Please return all lines from the records below that include the string "agent".

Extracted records

---------------

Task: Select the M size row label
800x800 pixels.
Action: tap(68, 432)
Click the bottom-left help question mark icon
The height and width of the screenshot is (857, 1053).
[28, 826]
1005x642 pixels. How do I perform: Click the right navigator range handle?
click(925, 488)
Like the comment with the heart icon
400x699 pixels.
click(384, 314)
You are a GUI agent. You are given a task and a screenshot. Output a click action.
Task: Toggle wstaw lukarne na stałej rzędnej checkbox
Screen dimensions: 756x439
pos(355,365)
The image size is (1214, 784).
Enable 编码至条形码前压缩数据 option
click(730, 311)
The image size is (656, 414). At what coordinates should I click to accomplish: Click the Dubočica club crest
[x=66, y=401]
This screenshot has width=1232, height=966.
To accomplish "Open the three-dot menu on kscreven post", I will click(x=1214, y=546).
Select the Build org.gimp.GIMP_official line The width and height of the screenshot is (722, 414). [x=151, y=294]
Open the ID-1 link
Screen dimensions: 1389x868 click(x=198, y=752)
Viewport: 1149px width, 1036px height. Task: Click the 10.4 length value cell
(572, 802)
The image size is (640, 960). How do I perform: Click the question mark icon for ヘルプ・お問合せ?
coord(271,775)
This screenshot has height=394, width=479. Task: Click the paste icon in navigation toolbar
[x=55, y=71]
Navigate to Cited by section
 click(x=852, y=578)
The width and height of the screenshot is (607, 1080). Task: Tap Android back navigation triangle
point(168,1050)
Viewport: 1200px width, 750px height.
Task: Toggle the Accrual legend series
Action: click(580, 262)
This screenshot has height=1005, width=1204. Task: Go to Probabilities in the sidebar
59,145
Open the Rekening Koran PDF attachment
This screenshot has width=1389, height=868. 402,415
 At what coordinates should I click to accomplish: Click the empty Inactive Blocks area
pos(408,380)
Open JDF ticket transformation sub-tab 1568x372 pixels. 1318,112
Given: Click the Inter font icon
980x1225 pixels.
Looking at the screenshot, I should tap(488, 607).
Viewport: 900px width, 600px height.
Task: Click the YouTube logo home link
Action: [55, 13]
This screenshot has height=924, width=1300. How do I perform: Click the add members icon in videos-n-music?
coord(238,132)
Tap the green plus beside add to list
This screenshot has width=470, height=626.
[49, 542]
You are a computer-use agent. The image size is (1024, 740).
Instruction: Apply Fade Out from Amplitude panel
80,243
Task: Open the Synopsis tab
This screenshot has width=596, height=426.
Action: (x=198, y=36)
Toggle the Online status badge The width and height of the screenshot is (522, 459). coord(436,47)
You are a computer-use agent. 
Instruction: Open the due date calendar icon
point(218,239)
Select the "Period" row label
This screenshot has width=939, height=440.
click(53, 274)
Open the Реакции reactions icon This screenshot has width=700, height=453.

---------------

**YOUR RESPONSE**.
You are a GUI agent. You are given a task and a screenshot. Output a click action.
You are a computer-use agent. The image size is (1024, 740).
You are a computer-use agent. 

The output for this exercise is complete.